US lawmakers Anna Eshoo and Don Beyer, serving in the United States House of Representatives, have proposed the AI Foundation Model Transparency Act to enhance transparency in the training data used for AI systems and thus prevent copyright infringement. This bill proposes stringent measures for creators of foundation models, compelling them to disclose sources of training data. If enacted, it will involve regulatory bodies such as the Federal Trade Commission (FTC) and the National Institute of Standards and Technology (NIST) in establishing rules for transparent reporting of training data.
Companies developing foundation models would be mandated to provide comprehensive reports covering aspects like the sources of training data, data retention during inference, limitations, risks associated with the model, alignment with NIST's AI Risk Management Framework, and adherence to potential federal standards. Additionally, the bill would require AI developers to prevent the generation of 'inaccurate or harmful information', including medical information, cybersecurity, elections, and services impacting vulnerable populations.

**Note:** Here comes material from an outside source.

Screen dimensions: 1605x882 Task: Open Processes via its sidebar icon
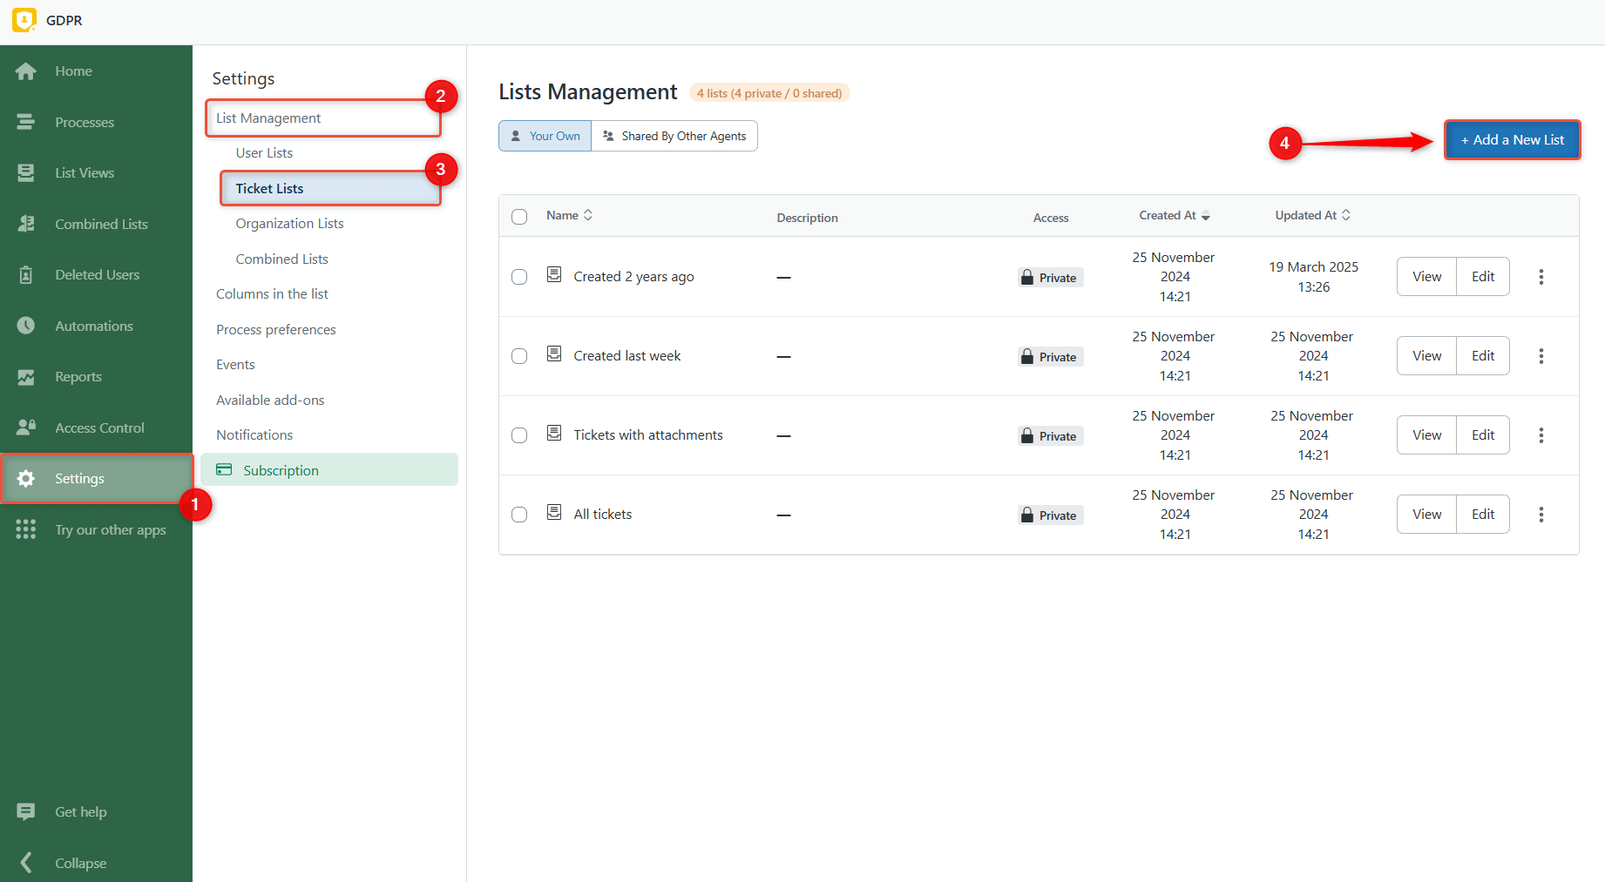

Essentially, the bill comes as a response to the increase in lawsuits and public apprehensions related to copyright infringement. Namely, the bill emphasizes that the use of foundational AI models in public settings, has resulted in instances where the public is exposed to inaccurate, imprecise, or biassed information. It is now awaiting assignment to a committee for further discussion, with uncertainties about its timing amidst the upcoming election campaign season.
As reported by the Verge, the proposed legislation aligns with the Biden administration's AI executive order, offering a complementary regulatory framework. While the executive order serves as a guideline, the AI Foundation Model Transparency Act, if passed, would elevate transparency requirements for training data to the status of federal law, addressing pressing concerns surrounding AI-generated content and legal implications.